The A4CA data listed in the catalogue includes a range of formats and technologies. Some are easier to work with than others. Being able to browse the catalogue online is great but I really want to have a closer look and maybe do some analysis to find the data that is easy to work with. For that I need to download the data so I can work with in it spreadsheet and / or database form. In the perfect world, this data would be available on the site as a downloadable feed, with its own URL so programmers could simply point at the URL and get the data in XML format that goes with it.
How it's done:
First, checking the robots.txt file for the site (www.gov.bc.ca) file reveals that the site allows for almost any type of program including this one, so that's great.
My personal language of choice for this sort of task is Python, which comes pre-installed with all Linux and modern Mac machines and can be easily installed on Windows.

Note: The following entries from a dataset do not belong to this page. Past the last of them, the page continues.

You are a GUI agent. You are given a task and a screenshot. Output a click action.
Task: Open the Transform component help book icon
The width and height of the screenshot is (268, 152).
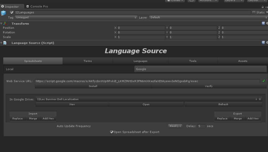pyautogui.click(x=263, y=23)
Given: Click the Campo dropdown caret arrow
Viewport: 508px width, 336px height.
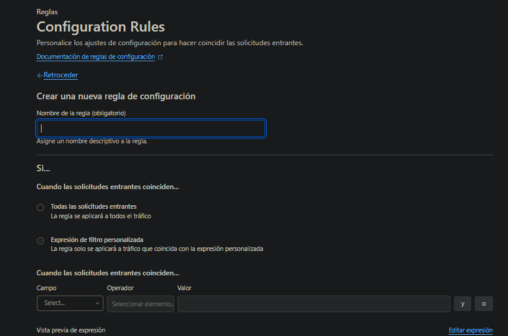Looking at the screenshot, I should tap(97, 303).
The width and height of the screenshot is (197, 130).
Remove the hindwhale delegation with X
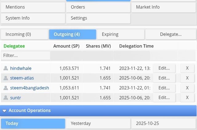click(x=187, y=68)
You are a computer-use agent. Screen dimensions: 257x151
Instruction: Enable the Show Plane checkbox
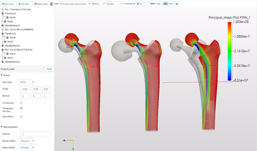tap(21, 116)
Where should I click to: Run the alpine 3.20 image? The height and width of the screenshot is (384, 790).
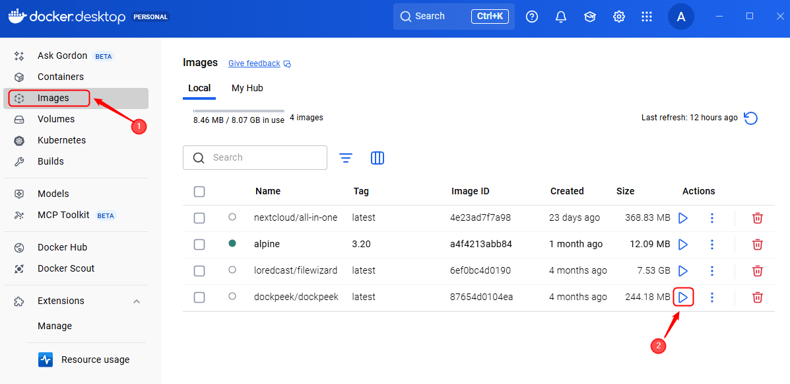pos(683,244)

In my case I am using Python 2.6 under Ubuntu 9.10. In addition to Python I am using Beautiful Soup which is an excellent library for scraping web sites.
The first thing we need to do in our program is to import the modules we need. We are going to need urllib2 to grab the page and BeautifulSoup to parse it. That's just one line:
import urllib2, BeautifulSoup
Next, we need to go out to the web and grab the HTML page and store it as a string called page:
page = urllib2.urlopen('http://data.gov.bc.ca/data.html')
Next, we create an object called soup using the BeautifulSoup library.
soup = BeautifulSoup.BeautifulSoup(page)
At this point we have the page loaded and we can read whatever parts of it we want using the methods provided by the soup object.
I am particularly interested in the table in the middle of the page, that contains the data I am after. Looking at the raw HTML code from inside my browser I see that there is only one table on this page and that it's ID is set to 'example', so that makes it pretty easy to find using the find method provided by the soup object.
data_table = soup.find('table',id='example')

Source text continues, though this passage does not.